[To do]:
Render everything in the data from the line containing "At what coordinates should I click to accomplish: Open the" down to the line containing "(x=82, y=143)" as a numbered list, including both of those lines and leaving out blank lines.

[Data shown]:
______

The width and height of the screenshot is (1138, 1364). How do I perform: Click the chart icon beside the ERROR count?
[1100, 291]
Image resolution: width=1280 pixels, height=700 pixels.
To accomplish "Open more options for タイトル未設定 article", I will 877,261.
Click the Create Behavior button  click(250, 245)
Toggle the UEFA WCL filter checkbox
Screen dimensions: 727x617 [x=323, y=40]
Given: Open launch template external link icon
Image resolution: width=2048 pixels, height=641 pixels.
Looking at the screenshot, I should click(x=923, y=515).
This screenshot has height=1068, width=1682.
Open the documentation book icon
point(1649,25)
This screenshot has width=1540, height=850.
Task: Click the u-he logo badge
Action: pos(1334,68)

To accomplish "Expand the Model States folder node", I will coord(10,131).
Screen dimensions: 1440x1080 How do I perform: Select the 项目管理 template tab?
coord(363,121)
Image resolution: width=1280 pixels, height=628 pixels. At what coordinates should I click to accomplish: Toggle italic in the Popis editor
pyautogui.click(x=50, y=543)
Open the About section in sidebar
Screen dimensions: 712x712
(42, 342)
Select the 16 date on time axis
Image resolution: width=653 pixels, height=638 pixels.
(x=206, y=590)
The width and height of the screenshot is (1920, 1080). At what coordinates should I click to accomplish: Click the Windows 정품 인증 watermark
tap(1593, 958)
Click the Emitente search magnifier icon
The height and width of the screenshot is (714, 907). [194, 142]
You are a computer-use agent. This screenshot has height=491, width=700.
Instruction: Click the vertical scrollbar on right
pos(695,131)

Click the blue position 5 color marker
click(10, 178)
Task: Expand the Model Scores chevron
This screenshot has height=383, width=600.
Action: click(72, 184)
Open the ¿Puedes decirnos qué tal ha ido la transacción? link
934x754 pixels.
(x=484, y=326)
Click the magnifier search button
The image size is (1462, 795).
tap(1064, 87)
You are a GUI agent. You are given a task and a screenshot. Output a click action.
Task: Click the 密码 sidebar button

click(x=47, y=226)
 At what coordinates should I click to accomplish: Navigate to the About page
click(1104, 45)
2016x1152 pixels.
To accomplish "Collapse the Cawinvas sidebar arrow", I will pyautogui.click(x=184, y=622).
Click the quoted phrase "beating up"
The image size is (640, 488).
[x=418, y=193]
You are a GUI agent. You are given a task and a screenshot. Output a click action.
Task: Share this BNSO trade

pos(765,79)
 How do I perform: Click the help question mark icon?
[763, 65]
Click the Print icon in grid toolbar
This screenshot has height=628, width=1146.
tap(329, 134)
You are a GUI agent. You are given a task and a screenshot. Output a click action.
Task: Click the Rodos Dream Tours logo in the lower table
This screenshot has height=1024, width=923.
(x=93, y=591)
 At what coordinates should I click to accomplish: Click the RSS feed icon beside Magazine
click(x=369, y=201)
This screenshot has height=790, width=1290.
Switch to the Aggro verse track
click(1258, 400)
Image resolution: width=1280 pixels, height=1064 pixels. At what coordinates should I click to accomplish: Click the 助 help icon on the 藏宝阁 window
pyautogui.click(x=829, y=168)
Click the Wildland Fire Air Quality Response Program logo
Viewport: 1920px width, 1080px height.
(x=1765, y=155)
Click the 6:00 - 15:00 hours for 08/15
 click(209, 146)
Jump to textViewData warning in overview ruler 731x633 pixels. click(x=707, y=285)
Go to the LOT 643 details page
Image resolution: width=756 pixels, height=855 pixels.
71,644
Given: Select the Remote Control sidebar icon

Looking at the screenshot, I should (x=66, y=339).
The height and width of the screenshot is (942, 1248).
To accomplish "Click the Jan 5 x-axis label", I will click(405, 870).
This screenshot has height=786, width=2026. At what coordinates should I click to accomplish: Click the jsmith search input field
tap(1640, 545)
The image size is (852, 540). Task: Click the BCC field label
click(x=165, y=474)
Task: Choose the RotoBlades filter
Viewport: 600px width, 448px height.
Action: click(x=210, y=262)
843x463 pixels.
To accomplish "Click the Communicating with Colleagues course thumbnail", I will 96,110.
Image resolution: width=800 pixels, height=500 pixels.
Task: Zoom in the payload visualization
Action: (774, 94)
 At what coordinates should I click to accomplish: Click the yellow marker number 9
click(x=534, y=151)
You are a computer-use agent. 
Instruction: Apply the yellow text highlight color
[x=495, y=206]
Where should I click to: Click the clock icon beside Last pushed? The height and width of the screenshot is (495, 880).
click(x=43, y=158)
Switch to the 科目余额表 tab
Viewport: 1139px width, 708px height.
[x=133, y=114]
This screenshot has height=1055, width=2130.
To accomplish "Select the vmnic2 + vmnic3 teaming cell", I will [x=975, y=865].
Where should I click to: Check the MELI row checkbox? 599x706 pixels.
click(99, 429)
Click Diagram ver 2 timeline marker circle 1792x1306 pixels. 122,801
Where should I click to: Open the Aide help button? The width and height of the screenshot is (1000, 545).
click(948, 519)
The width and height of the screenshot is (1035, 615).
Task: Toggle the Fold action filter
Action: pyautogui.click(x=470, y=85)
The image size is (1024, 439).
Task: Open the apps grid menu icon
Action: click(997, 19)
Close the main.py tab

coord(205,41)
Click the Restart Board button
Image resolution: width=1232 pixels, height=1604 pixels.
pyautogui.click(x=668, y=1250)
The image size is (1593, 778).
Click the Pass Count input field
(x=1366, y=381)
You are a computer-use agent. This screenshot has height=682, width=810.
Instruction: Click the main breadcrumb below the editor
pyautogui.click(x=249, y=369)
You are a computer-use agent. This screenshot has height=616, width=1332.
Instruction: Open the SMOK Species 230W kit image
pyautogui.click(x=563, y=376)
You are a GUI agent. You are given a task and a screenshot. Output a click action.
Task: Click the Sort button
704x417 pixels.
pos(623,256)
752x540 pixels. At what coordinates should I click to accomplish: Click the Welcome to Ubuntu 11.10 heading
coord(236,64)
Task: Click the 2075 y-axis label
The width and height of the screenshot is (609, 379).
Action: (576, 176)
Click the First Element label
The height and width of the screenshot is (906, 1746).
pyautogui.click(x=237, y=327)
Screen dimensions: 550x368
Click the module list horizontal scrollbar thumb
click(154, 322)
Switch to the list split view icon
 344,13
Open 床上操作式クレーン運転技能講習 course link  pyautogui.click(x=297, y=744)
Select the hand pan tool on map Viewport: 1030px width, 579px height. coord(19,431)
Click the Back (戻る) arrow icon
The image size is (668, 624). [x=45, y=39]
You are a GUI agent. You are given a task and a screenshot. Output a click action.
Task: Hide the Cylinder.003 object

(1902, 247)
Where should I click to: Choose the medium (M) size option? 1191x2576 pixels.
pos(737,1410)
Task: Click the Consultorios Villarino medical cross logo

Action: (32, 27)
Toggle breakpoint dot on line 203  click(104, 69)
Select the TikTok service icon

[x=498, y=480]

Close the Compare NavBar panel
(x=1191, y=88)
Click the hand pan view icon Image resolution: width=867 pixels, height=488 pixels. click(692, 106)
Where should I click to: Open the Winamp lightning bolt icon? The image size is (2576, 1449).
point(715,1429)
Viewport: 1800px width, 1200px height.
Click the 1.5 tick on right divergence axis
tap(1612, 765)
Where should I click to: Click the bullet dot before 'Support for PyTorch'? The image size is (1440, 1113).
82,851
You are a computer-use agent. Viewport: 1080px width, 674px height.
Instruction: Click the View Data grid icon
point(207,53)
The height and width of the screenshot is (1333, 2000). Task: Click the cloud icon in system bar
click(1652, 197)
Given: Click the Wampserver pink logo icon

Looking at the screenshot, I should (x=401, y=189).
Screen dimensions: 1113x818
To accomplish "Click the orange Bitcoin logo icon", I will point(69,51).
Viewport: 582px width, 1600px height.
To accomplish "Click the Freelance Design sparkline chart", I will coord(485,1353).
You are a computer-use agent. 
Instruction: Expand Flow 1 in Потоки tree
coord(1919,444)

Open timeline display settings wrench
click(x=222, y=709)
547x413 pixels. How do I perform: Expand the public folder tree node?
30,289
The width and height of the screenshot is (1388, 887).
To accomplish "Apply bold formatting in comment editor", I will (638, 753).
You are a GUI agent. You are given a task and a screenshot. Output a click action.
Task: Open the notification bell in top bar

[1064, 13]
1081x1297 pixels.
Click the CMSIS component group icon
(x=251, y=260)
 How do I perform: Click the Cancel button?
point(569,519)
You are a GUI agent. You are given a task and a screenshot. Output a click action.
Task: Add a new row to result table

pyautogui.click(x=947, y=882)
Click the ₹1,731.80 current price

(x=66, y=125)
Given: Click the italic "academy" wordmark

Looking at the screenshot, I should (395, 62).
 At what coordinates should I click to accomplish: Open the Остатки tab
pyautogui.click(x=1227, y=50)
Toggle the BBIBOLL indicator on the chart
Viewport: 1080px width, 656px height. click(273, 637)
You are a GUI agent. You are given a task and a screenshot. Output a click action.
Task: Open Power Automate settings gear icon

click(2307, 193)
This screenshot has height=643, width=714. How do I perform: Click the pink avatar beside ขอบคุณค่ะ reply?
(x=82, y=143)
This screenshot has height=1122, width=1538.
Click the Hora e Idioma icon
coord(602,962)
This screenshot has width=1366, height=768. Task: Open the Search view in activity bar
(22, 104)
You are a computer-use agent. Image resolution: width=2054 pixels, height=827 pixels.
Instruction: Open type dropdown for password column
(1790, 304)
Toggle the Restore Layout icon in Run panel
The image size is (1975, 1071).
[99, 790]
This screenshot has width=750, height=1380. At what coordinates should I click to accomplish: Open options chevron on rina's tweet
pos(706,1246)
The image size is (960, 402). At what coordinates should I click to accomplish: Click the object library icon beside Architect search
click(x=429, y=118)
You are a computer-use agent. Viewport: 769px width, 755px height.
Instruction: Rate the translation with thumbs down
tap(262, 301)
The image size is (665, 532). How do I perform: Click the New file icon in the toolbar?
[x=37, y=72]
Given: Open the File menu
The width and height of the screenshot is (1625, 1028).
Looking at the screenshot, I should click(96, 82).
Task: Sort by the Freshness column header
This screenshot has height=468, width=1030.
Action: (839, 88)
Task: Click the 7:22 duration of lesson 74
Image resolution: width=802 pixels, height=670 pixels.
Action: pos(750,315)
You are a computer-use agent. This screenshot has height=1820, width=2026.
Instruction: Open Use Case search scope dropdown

______

[Written reply]:
1.  At what coordinates should I click to accomplish: Open the Остатки tab
2. pyautogui.click(x=1227, y=50)
3. Toggle the BBIBOLL indicator on the chart
4. Viewport: 1080px width, 656px height. click(273, 637)
5. You are a GUI agent. You are given a task and a screenshot. Output a click action.
6. Task: Open Power Automate settings gear icon
7. click(2307, 193)
8. This screenshot has height=643, width=714. How do I perform: Click the pink avatar beside ขอบคุณค่ะ reply?
9. (x=82, y=143)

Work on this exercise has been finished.